[Opening MATERIAL PROVIDED section]

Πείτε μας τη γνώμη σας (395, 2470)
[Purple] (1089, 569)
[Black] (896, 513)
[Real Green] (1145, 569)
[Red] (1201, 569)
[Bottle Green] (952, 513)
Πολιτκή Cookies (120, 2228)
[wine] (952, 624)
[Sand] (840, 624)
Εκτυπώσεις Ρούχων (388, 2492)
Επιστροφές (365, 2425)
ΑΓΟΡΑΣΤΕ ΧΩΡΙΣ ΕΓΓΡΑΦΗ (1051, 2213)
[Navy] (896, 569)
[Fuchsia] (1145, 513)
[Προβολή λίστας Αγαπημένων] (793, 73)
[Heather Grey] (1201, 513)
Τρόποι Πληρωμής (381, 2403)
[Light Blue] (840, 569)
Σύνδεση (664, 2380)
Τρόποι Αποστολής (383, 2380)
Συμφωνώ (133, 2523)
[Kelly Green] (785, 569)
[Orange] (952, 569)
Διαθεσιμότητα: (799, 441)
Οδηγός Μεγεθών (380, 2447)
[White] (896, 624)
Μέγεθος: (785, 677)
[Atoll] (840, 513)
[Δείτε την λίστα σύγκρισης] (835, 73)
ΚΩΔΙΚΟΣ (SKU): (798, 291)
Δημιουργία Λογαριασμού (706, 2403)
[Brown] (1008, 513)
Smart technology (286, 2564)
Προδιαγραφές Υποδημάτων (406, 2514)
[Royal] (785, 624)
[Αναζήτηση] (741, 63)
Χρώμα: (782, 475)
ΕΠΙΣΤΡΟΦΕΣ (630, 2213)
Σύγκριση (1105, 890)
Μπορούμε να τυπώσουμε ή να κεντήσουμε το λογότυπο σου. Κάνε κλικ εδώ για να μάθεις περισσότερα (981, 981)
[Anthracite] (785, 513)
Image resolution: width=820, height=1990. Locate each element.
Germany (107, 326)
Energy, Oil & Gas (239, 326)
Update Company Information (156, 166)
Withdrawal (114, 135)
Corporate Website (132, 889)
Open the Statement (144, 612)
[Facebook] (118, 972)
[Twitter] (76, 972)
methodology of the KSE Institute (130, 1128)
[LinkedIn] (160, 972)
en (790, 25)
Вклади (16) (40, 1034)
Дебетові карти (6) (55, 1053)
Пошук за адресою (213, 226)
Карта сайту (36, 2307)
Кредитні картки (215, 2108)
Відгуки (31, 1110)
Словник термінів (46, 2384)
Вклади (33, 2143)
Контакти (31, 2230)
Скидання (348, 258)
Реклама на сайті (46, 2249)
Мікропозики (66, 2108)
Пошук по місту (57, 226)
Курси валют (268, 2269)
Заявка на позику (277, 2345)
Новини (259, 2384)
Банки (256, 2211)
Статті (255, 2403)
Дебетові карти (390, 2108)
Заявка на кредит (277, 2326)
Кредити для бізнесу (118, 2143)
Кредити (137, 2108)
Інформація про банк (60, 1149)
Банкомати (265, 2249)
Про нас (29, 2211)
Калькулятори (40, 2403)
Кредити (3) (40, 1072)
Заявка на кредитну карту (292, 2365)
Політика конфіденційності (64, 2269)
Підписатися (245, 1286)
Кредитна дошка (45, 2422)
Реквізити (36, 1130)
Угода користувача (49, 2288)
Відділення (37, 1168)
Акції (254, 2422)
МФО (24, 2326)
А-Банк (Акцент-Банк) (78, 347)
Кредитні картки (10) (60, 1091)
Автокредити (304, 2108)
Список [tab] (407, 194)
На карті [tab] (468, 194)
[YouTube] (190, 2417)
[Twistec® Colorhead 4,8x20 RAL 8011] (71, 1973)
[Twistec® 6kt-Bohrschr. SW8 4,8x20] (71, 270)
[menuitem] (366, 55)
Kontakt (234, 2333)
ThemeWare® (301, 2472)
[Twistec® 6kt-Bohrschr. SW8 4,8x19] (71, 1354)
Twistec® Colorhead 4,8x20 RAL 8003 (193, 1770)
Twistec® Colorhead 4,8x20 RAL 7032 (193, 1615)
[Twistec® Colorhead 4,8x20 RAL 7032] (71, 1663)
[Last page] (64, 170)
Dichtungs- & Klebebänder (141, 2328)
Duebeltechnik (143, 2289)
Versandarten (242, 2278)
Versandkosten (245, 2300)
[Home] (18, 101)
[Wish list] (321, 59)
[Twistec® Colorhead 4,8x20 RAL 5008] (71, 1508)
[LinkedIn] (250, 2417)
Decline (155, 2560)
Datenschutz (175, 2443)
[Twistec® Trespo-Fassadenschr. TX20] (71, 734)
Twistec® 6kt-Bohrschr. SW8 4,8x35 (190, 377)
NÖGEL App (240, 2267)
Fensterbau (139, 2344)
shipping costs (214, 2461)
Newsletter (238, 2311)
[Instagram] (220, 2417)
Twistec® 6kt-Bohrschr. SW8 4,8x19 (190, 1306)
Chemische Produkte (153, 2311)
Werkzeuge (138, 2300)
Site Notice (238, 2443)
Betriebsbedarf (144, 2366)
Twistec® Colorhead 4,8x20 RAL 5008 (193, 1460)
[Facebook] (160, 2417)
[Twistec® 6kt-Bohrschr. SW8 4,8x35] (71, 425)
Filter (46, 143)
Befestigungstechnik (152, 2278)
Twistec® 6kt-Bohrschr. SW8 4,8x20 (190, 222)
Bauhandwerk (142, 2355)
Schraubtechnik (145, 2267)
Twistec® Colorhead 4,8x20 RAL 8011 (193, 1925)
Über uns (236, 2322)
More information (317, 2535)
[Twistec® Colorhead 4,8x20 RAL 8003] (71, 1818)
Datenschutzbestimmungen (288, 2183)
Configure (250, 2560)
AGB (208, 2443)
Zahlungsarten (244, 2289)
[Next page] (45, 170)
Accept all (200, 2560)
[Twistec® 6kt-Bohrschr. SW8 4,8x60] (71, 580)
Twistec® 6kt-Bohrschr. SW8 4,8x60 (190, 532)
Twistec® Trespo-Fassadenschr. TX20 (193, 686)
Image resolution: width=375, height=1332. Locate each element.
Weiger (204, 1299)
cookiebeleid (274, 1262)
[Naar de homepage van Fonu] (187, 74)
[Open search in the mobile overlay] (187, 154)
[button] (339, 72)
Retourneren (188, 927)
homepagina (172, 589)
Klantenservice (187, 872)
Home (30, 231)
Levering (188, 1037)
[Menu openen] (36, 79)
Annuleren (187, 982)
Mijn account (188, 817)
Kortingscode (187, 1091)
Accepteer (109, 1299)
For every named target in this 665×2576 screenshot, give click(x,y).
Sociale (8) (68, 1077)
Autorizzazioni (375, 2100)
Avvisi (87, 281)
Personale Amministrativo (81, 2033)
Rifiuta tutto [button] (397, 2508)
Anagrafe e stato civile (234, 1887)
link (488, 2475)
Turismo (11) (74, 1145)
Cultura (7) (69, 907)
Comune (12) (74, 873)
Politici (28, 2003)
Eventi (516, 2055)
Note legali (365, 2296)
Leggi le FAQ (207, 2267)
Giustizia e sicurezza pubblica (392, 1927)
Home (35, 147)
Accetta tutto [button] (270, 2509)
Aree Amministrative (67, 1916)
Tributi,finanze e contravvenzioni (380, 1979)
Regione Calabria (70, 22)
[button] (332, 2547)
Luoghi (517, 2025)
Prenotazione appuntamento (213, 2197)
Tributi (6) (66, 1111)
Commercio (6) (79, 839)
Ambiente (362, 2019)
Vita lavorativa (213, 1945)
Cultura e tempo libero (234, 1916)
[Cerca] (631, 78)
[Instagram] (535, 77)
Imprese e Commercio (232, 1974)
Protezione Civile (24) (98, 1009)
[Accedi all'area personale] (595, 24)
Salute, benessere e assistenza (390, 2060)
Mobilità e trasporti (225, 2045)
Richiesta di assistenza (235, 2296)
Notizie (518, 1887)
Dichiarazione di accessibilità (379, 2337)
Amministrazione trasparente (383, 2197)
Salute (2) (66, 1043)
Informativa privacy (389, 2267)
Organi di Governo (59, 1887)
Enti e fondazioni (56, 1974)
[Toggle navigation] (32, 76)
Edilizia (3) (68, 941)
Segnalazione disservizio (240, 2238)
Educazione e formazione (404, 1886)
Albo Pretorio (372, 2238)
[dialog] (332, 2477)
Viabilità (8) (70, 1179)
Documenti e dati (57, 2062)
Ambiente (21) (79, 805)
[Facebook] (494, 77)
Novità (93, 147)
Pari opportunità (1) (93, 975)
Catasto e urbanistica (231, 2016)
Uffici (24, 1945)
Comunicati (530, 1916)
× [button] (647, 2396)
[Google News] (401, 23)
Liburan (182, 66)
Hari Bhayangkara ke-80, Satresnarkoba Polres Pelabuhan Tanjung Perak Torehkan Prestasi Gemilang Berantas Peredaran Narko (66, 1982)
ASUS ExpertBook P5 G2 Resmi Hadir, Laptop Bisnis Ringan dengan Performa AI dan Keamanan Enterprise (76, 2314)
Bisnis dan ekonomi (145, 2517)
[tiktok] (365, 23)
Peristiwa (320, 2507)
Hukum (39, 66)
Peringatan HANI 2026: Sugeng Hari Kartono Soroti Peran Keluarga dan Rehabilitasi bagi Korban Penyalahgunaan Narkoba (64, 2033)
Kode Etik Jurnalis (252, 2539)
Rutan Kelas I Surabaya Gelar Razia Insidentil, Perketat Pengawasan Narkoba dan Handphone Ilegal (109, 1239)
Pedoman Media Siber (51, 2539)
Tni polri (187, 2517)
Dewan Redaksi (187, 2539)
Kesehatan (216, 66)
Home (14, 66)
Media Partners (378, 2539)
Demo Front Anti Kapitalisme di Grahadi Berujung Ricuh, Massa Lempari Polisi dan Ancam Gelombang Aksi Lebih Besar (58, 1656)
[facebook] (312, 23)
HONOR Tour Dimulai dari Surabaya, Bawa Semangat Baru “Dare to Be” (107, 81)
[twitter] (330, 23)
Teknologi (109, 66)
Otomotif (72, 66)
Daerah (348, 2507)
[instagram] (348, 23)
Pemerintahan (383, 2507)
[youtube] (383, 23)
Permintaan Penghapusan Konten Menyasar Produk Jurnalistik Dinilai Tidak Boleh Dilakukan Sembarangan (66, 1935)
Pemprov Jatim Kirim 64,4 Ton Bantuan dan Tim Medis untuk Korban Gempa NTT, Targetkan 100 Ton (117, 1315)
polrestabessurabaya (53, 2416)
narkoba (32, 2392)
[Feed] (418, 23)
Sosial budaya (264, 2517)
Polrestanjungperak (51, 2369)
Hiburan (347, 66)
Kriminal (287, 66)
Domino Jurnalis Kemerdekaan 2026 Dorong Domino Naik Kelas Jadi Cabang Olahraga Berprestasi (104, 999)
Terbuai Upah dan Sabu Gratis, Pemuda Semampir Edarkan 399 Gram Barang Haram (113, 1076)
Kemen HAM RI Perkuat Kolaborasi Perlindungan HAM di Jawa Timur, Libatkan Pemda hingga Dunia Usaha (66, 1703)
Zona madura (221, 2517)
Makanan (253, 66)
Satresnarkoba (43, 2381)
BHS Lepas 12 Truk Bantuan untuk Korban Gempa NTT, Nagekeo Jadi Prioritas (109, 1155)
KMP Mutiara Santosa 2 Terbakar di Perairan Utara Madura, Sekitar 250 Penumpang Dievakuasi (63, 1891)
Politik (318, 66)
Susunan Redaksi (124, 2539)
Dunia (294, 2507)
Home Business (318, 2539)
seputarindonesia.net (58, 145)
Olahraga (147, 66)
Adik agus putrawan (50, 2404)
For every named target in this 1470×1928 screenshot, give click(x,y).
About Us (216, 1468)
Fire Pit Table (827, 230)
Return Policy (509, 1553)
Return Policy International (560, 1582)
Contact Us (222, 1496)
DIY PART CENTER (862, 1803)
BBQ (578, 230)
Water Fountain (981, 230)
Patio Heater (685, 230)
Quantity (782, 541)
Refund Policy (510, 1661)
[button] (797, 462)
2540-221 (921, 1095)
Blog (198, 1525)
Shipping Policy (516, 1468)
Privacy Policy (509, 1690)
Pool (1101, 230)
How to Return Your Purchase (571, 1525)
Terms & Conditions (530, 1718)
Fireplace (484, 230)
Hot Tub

[Closing MATERIAL PROVIDED section]

TASK ITEM -> In the entries above, how many lines hold the word "Kelas"? State the number and nothing else.

ANSWER SPACE -> 2